According to Americans for Medical Progress, security demands have increased the cost of biomedical research by 15-20 percent.  Said the group’s president, “[celebrities] cannot support People for the Ethical Treatment of Animals and a cure for AIDS at the same time.”  Meanwhile, between 1977 and 1993, the Justice Department reported 313 incidents of animal rights terrorism ranging from break-ins to vandalism to arson.


You see, in the perfect world envisioned by animal and environmental extremists, we’d be living in environmentally correct mud huts in the wilderness.  What we’d wear isn’t entirely clear, since animal skins are out of the question.  But if your children happened to die of pneumonic plague, well, that’s “nature.”

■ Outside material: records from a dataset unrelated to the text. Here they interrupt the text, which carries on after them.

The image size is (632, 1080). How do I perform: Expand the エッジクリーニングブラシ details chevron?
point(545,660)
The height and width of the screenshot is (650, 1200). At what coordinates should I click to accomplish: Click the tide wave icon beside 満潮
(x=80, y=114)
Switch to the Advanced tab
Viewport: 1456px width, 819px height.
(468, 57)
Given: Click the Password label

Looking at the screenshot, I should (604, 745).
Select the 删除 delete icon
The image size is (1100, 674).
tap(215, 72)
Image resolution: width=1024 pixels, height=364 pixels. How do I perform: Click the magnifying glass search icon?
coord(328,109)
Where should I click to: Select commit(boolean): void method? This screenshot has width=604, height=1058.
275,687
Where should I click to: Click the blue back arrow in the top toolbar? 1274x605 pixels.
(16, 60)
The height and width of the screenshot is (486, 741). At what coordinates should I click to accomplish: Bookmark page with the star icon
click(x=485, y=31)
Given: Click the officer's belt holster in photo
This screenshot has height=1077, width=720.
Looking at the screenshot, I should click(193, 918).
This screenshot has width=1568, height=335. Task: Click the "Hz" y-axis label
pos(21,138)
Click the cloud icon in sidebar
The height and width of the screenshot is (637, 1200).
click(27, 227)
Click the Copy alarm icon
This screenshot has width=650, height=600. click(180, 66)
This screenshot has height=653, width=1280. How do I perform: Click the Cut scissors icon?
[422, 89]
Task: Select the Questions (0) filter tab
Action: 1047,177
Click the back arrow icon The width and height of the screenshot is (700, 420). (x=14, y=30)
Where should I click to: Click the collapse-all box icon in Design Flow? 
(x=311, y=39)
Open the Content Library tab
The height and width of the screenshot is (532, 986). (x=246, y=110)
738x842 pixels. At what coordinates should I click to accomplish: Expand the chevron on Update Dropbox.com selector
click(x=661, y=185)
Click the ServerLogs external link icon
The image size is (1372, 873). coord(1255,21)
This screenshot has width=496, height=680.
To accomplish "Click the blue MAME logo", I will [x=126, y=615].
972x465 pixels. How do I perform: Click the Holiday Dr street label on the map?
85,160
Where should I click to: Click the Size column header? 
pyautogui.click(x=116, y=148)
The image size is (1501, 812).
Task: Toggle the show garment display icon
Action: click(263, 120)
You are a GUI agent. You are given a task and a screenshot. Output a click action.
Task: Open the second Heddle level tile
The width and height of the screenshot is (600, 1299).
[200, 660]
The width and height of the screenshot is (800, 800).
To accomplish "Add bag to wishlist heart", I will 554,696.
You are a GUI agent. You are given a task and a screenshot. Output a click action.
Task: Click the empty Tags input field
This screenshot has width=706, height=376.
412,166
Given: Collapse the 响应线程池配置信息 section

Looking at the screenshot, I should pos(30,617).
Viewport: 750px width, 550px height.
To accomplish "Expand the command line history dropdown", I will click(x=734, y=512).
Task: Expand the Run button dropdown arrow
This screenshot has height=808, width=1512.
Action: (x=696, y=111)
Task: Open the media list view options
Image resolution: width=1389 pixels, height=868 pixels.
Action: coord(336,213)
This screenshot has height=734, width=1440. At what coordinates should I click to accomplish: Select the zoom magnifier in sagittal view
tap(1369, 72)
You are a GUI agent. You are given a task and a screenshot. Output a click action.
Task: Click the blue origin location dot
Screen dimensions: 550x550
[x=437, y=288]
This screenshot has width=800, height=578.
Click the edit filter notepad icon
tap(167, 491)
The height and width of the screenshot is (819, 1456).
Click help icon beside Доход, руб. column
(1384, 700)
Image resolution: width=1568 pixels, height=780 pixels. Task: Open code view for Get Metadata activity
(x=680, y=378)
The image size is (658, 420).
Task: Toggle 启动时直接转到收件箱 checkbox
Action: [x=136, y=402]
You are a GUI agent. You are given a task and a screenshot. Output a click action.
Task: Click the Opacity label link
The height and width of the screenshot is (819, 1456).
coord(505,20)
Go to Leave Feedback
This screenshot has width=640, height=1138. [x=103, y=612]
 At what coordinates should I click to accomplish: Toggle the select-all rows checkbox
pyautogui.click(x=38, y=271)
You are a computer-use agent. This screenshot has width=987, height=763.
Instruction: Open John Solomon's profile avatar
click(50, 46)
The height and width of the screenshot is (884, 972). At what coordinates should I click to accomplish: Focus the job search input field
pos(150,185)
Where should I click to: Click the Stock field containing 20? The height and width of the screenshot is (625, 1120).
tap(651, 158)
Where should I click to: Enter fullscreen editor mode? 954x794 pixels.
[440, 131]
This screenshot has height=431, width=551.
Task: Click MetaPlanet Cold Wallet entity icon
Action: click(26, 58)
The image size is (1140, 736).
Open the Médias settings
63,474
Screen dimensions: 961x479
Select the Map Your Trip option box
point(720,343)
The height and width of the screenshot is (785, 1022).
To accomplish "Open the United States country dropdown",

So out of enlightened self-interest - and since I don’t accept unsolicited packages by mail anyway - I’m going to let the bean curd crowd in on a little secret which the unwashed have known for millennia.  Pull your chairs close and listen carefully.  Nice and comfy?  OK, here it is: ANIMALS DON’T HAVE “RIGHTS!”


As I utter this blasphemy, please bear in mind that although my dog exercises at least an equal claim to my side of the bed, I recognize a distinct difference between humane and equal treatment. 


Lacking self-awareness, animals neither expect nor honor “rights.”  Take, for example, members of California’s resurgent cougar population.  Do they respect the rights of  wayward joggers on whom they occasionally dine?


“Rights” are protected by reciprocal agreements between members of self-conscious, reasoning species.  And until Bambi and Bessie can sign on the dotted line, the crosshairs will remain locked on target, and the filet will continue to sizzle on the platter (and it smells good, too,  doesn’t it?).


Beyond philosophical shortcomings, however, the animal advocates err by failing to pursue their cause to its logical conclusion.  They  ignore, for example, the organized slaughter of millions of benign little beings who seek merely to exist.  But fear not; we will soon address this injustice by forming the first chapter of People for the Ethical Treatment of Cockroaches.